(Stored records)
━━━━━━━━━━━━━━━━━━━━━━━━━━━━━━
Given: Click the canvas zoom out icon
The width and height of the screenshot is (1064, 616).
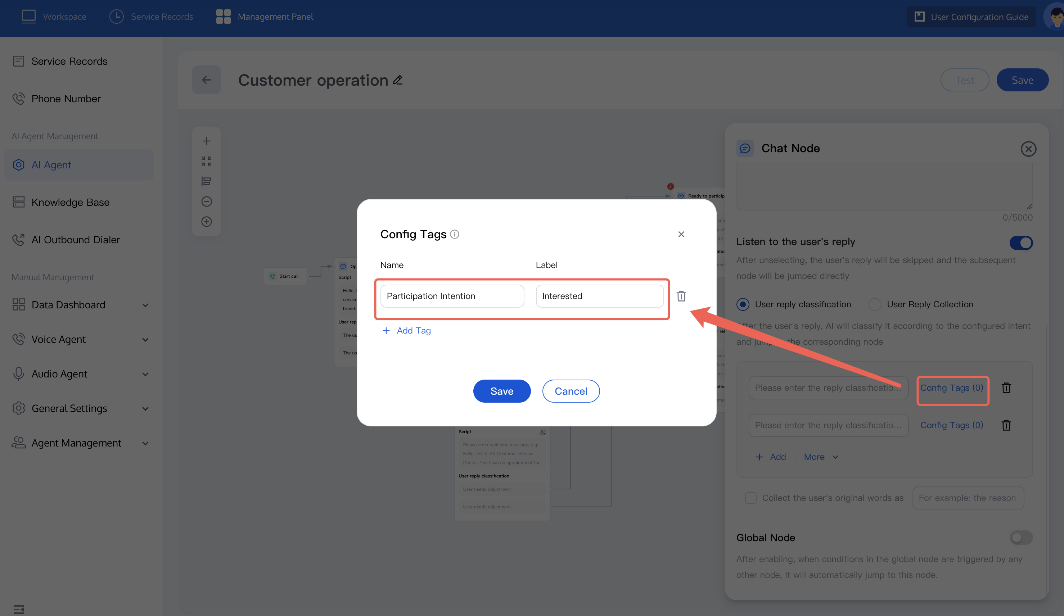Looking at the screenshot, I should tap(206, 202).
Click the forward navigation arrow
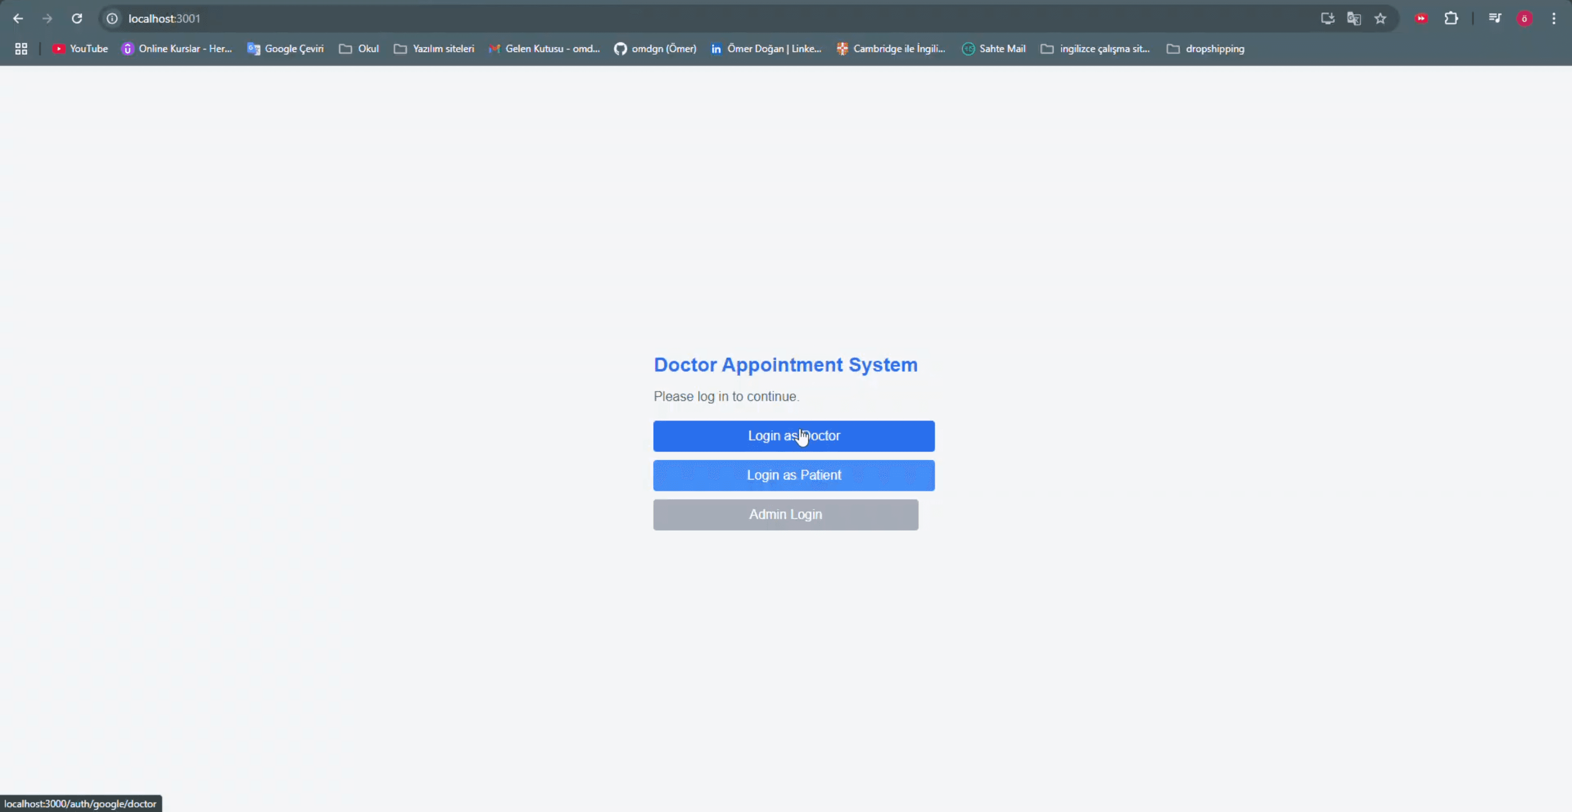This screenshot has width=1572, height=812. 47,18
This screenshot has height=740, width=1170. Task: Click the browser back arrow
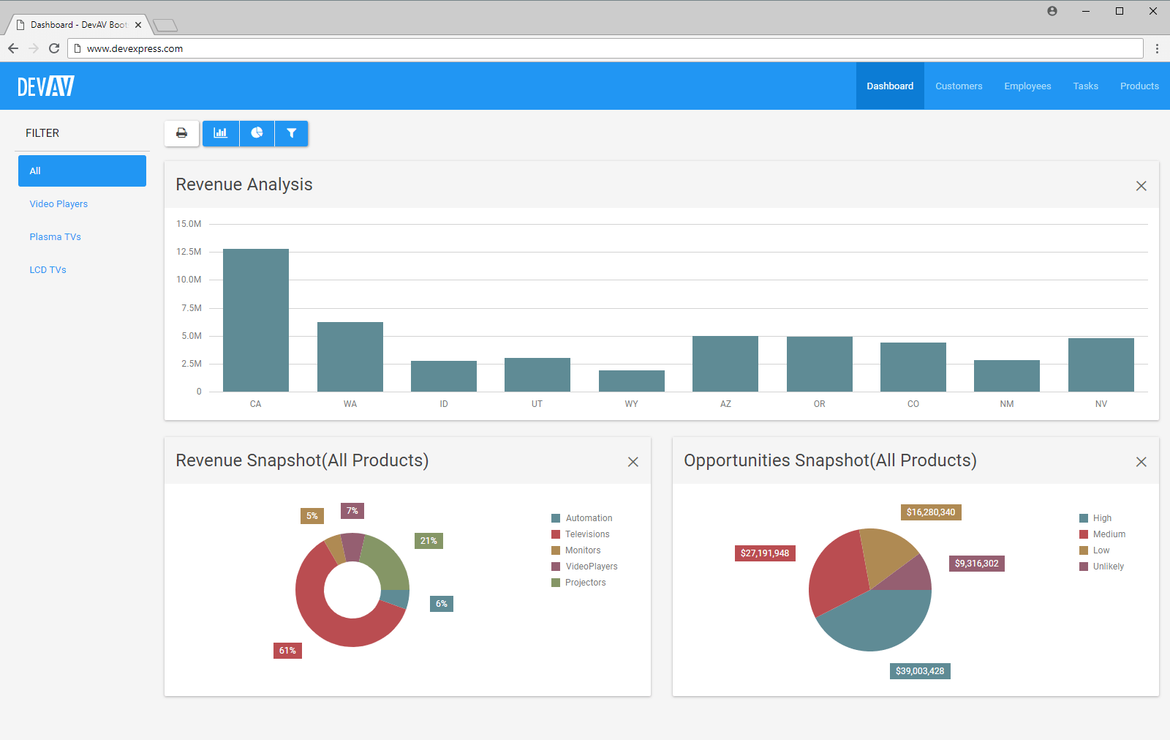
━━━━━━━━━━━━━━━━━━━━━━━━━━━━━━
• What to do: In the copy, include exactly the lines from the one with "The width and" through the final line of the data, both ends included, and no pictures.

• Answer for this exercise:
The width and height of the screenshot is (1064, 616).
Looking at the screenshot, I should tap(206, 202).
Click the forward navigation arrow
This screenshot has width=1572, height=812. 47,18
This screenshot has height=740, width=1170. Task: Click the browser back arrow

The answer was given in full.